Based on the Figure 7 (Log Management page), user can see log of each activity of the targeted web. There are several information about the activity including HTTP method, URL, Query String, IP Address, and Detection. If the activity categorized as one of the SQL Injection attacks, then it will be marked “NOT SAFE: [SQL Injection Type]”. User also can mark as safe, mark as malicious, or block the IP address.

The world map page shows the map with number of attacks based on the location of the IP address (Figure 8). If the user hovers the cursor to the map area, the name of the country and the total number of attacks the website has received from that country will appear. This map categorized attack by level of risk, from No Risk/Clear Risk (Green colour) to High Risk (Red colour).

Figure 7: Log Management

Figure 8: World Map

6. Testing

As part of the research, testing is important activity to see the result of the method. This research uses an e-commerce web called AEShop as targeted web. Based on Figure 9, we can see the web have an URL webdummy.test and it view kind of products.

Figure 9: AE Shop

Figure 10: Blocked Message

Then if there is SQL Injection attack from the user, SEA WAF will detect and block it automatically. Then the IP address of the user will be blocked, and user will get the block message (See Figure 10). User cannot access the web until admin remove the block or the block is expired.

By using the burp suit application, the functionality of the SEA WAF application can be seen whether it is able to identify and block SQL injection attacks. The following Table 2 shows the application testing in blocking SQL Injection attacks.

Table 2: SQL Injection attack testing

No Condition Result
1 A tautologies-type SQL Injection attack occurred on the AEShop website The SEA WAF application detect and block the tautologies-type SQL Injection attack
2 A piggy-backed-type SQL Injection attack occurred on the AEShop website The SEA WAF application detect and block the piggy-backed-type SQL Injection attack
3 A stored procedure-type SQL Injection attack occurred on the AEShop website The SEA WAF application detect and block the stored procedure-type SQL Injection attack
4 An union-type SQL Injection attack occurred on the AEShop website The SEA WAF application detect and block the union-type SQL Injection attack
5 A logically incorrect query-type SQL Injection attack occurred on the AEShop website The SEA WAF application detect and block the logically incorrect query-type SQL Injection attack

Based on the Table 2, the SEA WAF application is able to identify and block five types of SQL Injection attacks, including Tautologies, Logically Incorrect Queries, Piggy Backed Queries, Union Queries dan Stored Procedures. The comparison with the other applications (CloudFlare and Barikode) can be seen in Table 3.

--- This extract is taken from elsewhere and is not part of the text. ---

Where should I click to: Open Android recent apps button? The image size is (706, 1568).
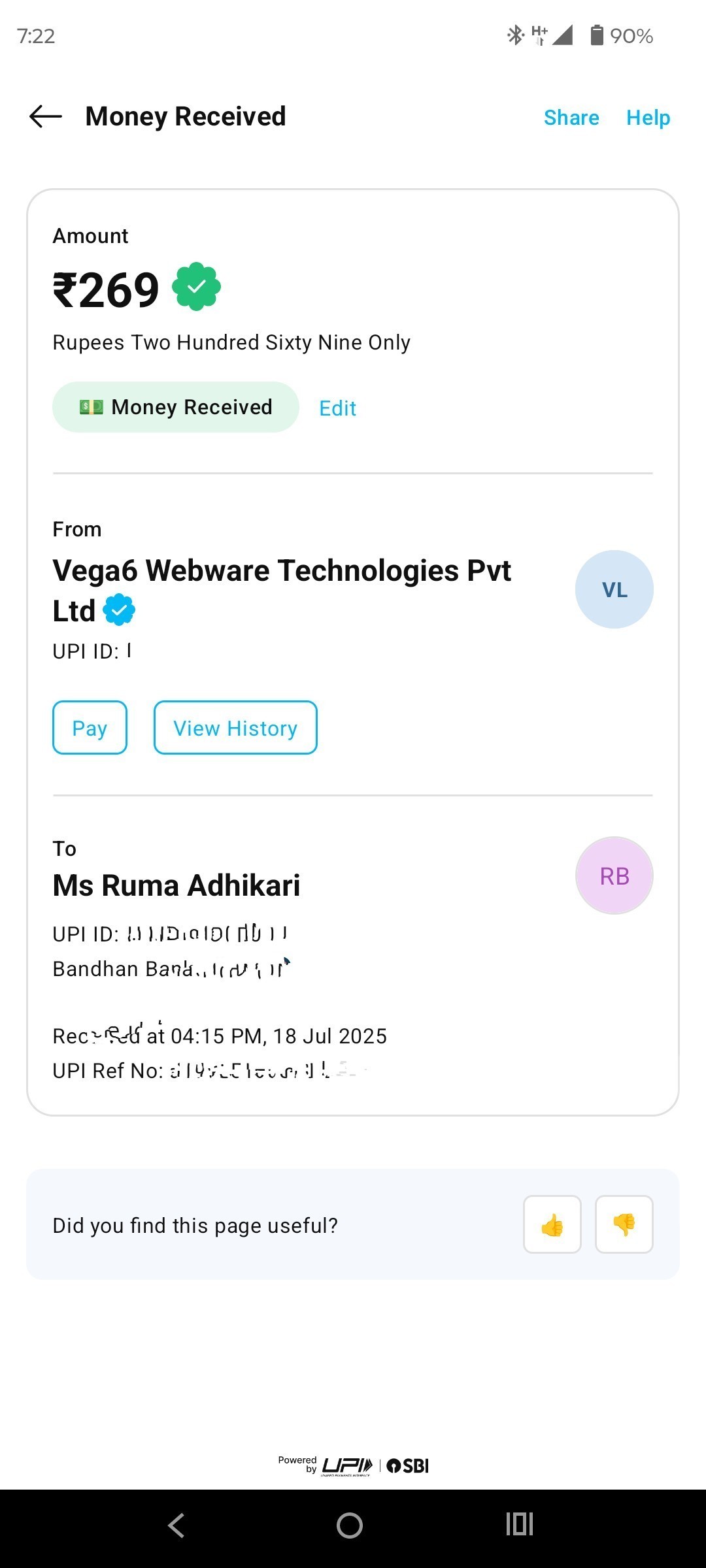point(520,1524)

Table 3: SQL Injection attack testing

Attack Type CloudFlare Barikode WAF Proposed Application (SEA WAF)
Tautologies
Logically Incorrect Queries
Piggy Backed Queries
Union Queries
Stored Procedures

As can be seen in Table 3, the proposed application can detect all five types of SQL Injection attacks, while for the other applications (CloudFlare and Barikode), it can only detect certain types of SQL Injection attacks.

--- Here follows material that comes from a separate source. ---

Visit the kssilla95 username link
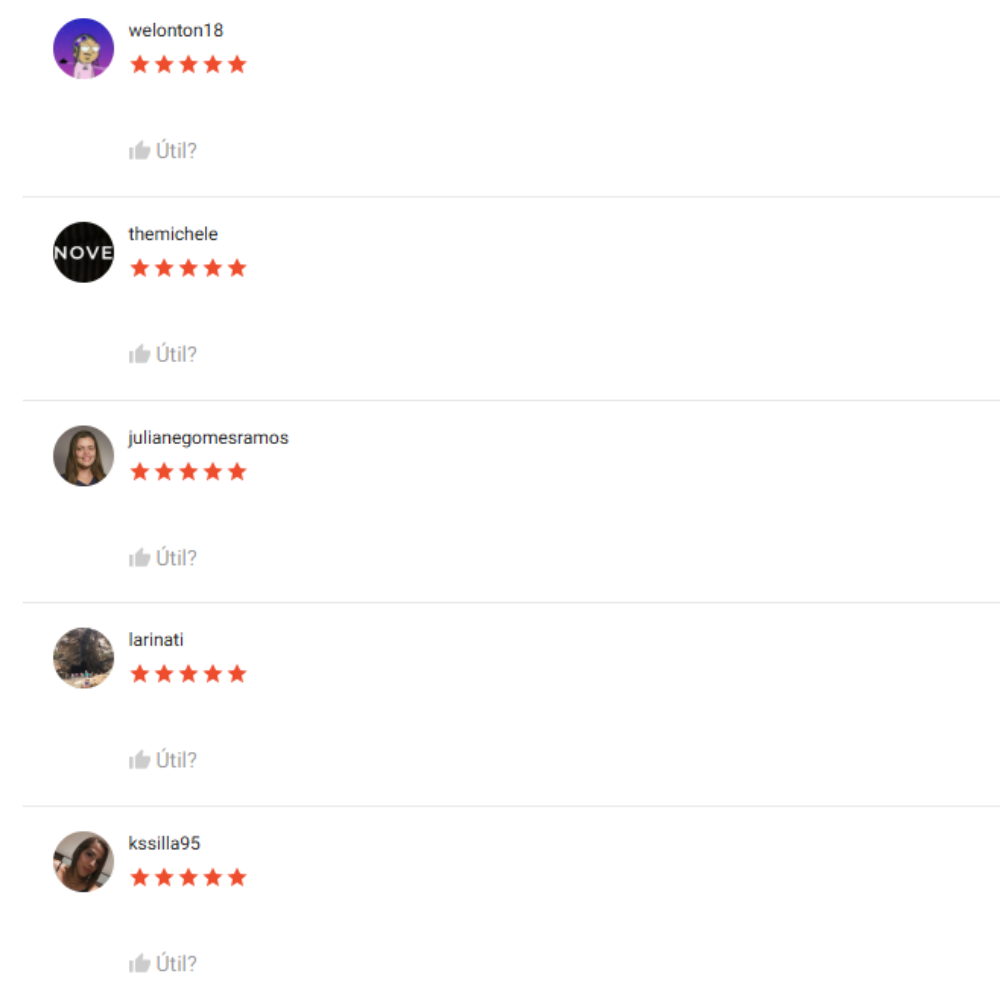Image resolution: width=1000 pixels, height=1000 pixels. (x=164, y=843)
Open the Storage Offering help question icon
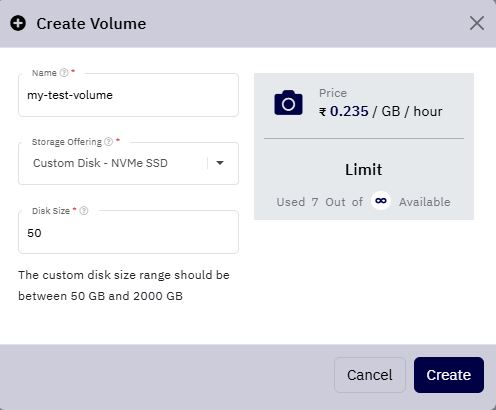Image resolution: width=496 pixels, height=410 pixels. click(x=108, y=142)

7. Conclusion and Future Work

The growth of digital brings increase in web application, as well as the web attack. The security of the web needs to be improved, especially in SQL Injection attack that is the top risk security. SEA WAF bring the solution to secure the web from 5 type of SQL Injection attack automatically. Other features can help administrators to add more security manually such as block by IP or mark any suspicious traffic by Mark as Malicious. With simple and easy to use interface can help administrator or even the normal user to manage the security easily. For future research, this application needs to add more features like notification system to administrator, reporting, and expand for more varieties of injection attacks, such as NoSQL, OS (Operating System), or LDAP injection.

Conflict of Interest

The authors declare no conflict of interest.

Acknowledgment

This research is partially supported by BINUS University.